Why France?

An explanation, justification, and investigation into my choice to live in France for 3 months


croissants and cafe

Ever since I decided to go to France, people haved asked me:

Why France?

… And everytime I answer the question to a different person, my response modifies slightly as I tacitly reflect upon my reasoning through quiet moments here.

I linger on this question because each time I think about it, I acknowledge the contractions within my reasoning. Half of me is in France because there are many aspects of French culture that I appreciate: its food habits, its language, its art movements and its philosophies. I love easily picking up rich, affordable baguettes from the plethora of available boulangeries, as well as how people seize the moment and taste of their meal and their drinks. I love the sound and grammar of the French language, despite the frustration that the countless verb tenses cause me.
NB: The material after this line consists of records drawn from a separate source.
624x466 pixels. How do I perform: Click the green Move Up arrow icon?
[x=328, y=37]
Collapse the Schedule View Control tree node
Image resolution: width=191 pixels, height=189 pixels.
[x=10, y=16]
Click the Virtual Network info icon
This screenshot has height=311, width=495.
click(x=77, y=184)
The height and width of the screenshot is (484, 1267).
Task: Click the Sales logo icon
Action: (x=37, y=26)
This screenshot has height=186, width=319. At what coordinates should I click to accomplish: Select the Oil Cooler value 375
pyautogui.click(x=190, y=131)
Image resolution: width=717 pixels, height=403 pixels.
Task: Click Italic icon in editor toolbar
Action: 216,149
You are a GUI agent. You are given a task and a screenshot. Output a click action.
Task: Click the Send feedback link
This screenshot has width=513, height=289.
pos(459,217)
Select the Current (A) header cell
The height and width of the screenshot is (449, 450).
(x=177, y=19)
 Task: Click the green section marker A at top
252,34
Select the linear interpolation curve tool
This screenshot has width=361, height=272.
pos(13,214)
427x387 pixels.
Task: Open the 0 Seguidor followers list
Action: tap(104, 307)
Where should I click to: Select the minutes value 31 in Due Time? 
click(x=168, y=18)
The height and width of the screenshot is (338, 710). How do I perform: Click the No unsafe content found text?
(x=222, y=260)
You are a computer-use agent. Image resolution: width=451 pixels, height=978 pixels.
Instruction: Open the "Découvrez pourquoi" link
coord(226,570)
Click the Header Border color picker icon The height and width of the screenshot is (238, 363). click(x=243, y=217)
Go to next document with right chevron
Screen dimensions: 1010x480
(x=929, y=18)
My first art history class happened in the 3rd grade, when my teacher introduced the class to Claude Monet and to Impressionism. Moreover, I romantize how some of my favorite artists and writers are either from France, or have spent time in France, including James Baldwin, Angela Davis, and Henri Matisse. Is there something hidden within the melange of the food, the language, the art community, and the way of being that enabled such revolutionary thinkers and artists to develop and refine ground-breaking truths? I wanted to see what they saw, to feel what they felt, hence why I decided to come to France.
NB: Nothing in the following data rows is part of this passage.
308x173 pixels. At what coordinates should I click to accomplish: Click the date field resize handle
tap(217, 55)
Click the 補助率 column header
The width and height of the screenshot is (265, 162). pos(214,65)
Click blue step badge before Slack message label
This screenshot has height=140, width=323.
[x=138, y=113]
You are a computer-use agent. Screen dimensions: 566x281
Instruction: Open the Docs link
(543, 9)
I can acknowledge all of this and recognize how this culture has molded itself over centuries from its absorption and willful domination of other peoples, given its position as a dominant Western European country. In “Cultural Identity and Diaspora”, Stuart Hall asserts that cultural identity is “not an essense but a positioning.” And I’m interested in comparing how the two countries’ positioning of one another shapes its inhabitents’ understanding and embrace of the other culture. Having grown up and been educated in the United States, I have observed America’s admiration of French culture — perhaps something I have also internalized. As twin peers of Western hegemonic power, the United States and France straddle a similar level of global dominance — economically, politically, culturally. Perhaps it is this ability for United States to regard France as an equal that such porous exchange of the cultural value (shall we say — democratic?) exists between these two countries.
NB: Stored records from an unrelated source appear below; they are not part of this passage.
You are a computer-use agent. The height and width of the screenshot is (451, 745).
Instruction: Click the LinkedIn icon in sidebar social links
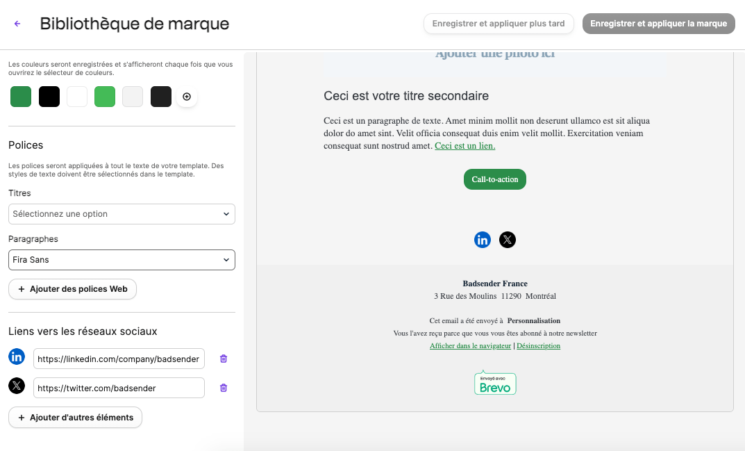(17, 356)
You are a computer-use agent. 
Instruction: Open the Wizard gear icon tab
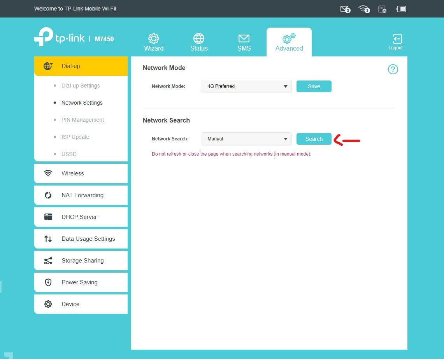click(x=154, y=42)
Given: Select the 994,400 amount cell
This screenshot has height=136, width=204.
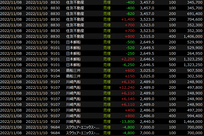Looking at the screenshot, I should (x=194, y=116).
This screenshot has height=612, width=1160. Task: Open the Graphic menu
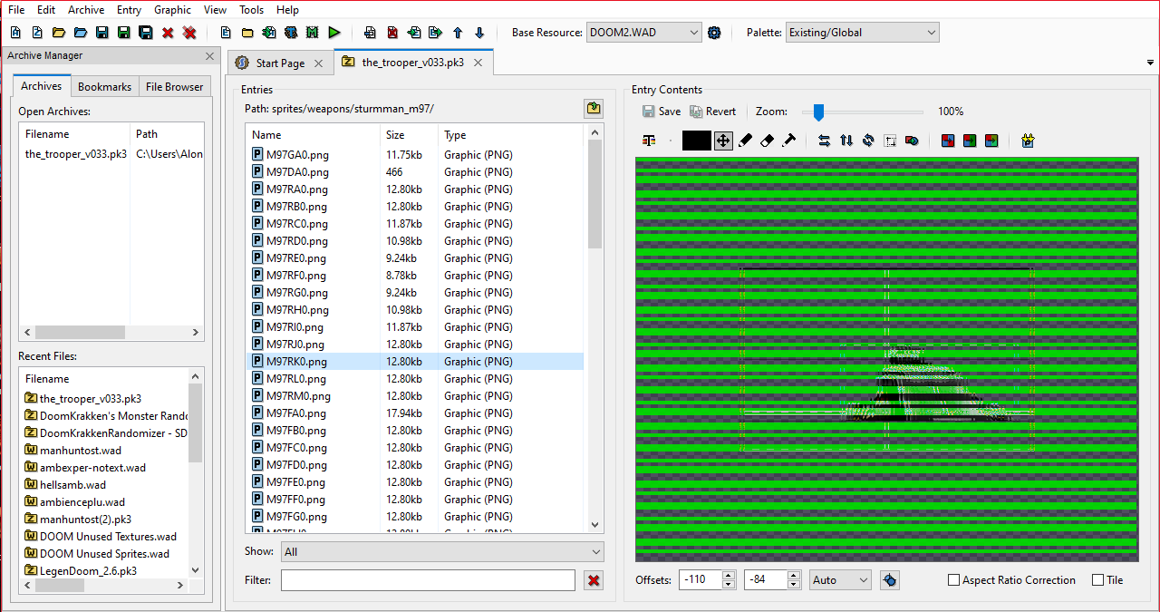pyautogui.click(x=172, y=10)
To materially trace the beginnings of my Francophilia is to revisit moments of my youth in which France’s cultural values had already permeated my education — from the public classroom, to what I listened to and watched in the media, to the laws under which I was governed.

Case in point: from my observation, the typical art history course in an American high school isdominated by the stories and portrayals of mostly white, Western male artists (unless you specifically sought out the “specialized” histories of those in Asia or Africa, for example). That’s perhaps why it’s been easy for to gravitate towards Monet, Renoir, and Cezanne as models to follow: because my Western education has been shaped by white, straight male hegemony to prioritize and diffuse the stories of those like them, all the while portraying other voices — those of women, people of color, queer, immigrant — as exotic “others” that remain on the outskirts of the creative canon.

Conversely, I’ve observed how American cultural dominance has also penetrated that which people choose to consume here. Sometimes, I find myself in conversations where other French peers my age know more about certain American movies and TV shows than I do myself! When I went to an underground, alternative, music event, I was amused to find that all of the musicians sang their song in English. All in all, there is a demand and appetite for embracing American culture — because for all the negative reputation that American has deservedly garnered, it still uploads itself as a beacon of progress and democracy, constructioning and spreading evidence of such political and cultural capital through Hollywood and other popular media.

I’m continuing to observe, experience, and understand my time here as an Asian-American woman from California in France, but that deserves its own post.